- [Supplied material]
━━━━

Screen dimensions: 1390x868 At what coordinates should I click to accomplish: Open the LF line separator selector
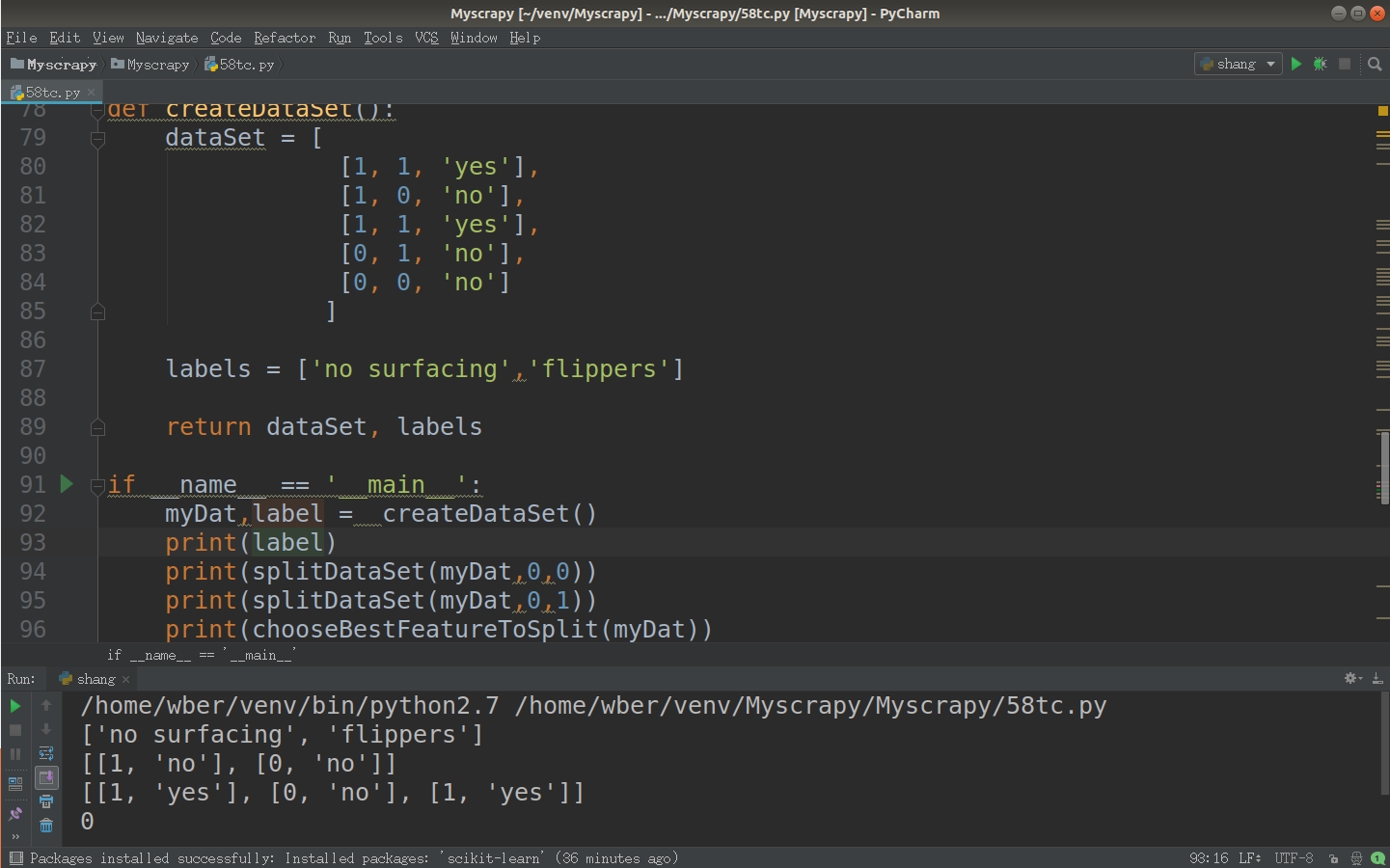(x=1249, y=858)
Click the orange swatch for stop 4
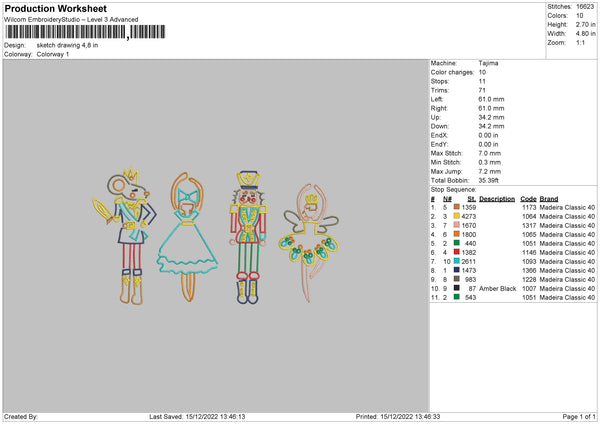 tap(456, 233)
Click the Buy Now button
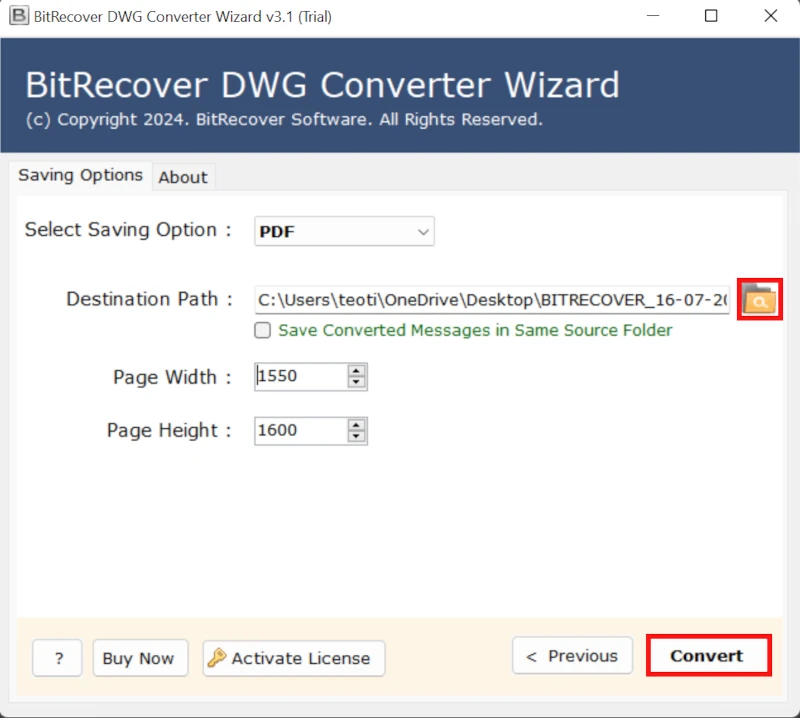 point(140,658)
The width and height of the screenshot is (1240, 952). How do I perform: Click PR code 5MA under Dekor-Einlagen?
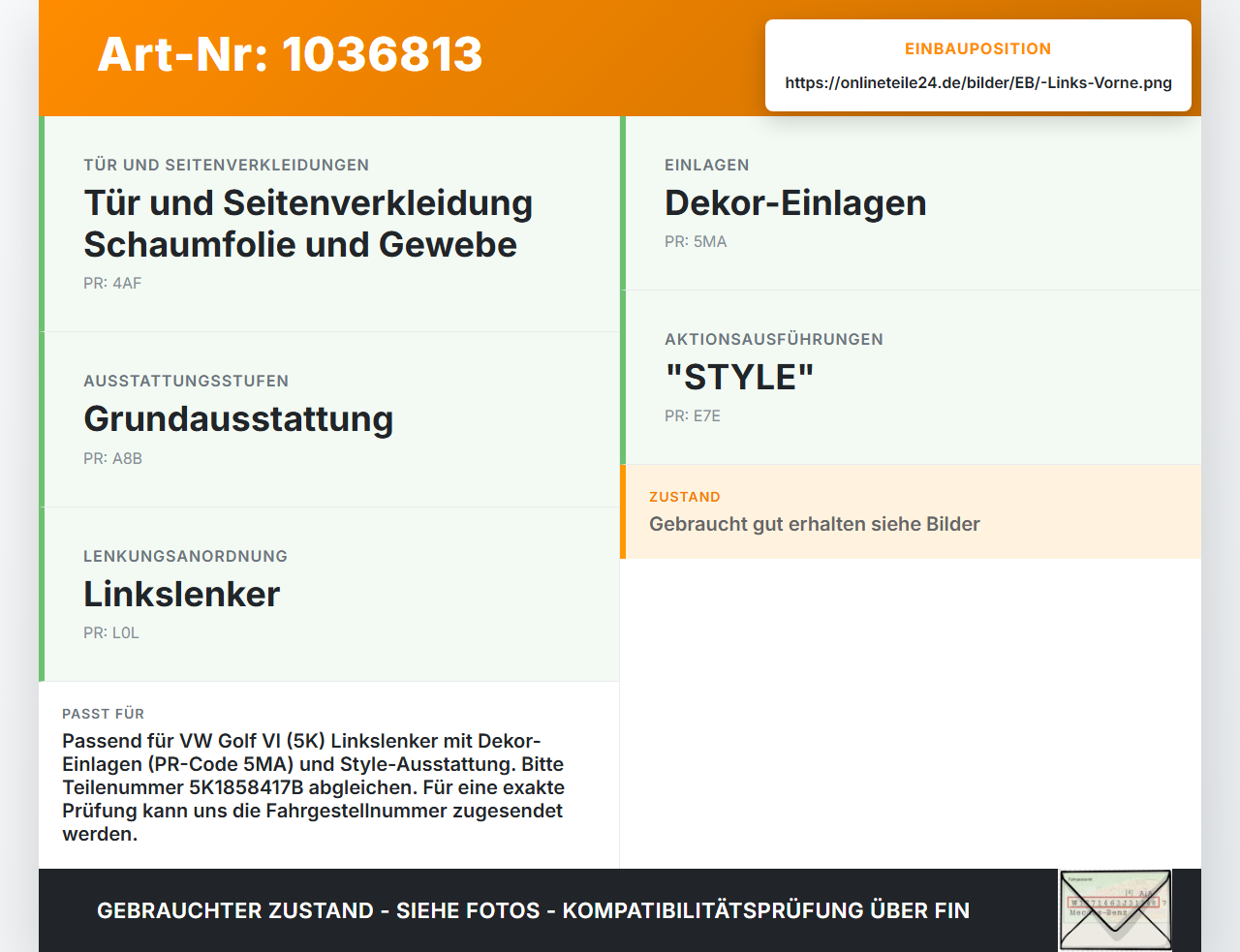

━━━━

- [Exercise]
Reproduce word for word only the lines between the line containing "Click the Buy Now button" and the end of the listing above, both included, and drop any pictures.

- [Answer box]
Click the Buy Now button
 point(140,658)
The width and height of the screenshot is (1240, 952). How do I perform: Click PR code 5MA under Dekor-Einlagen?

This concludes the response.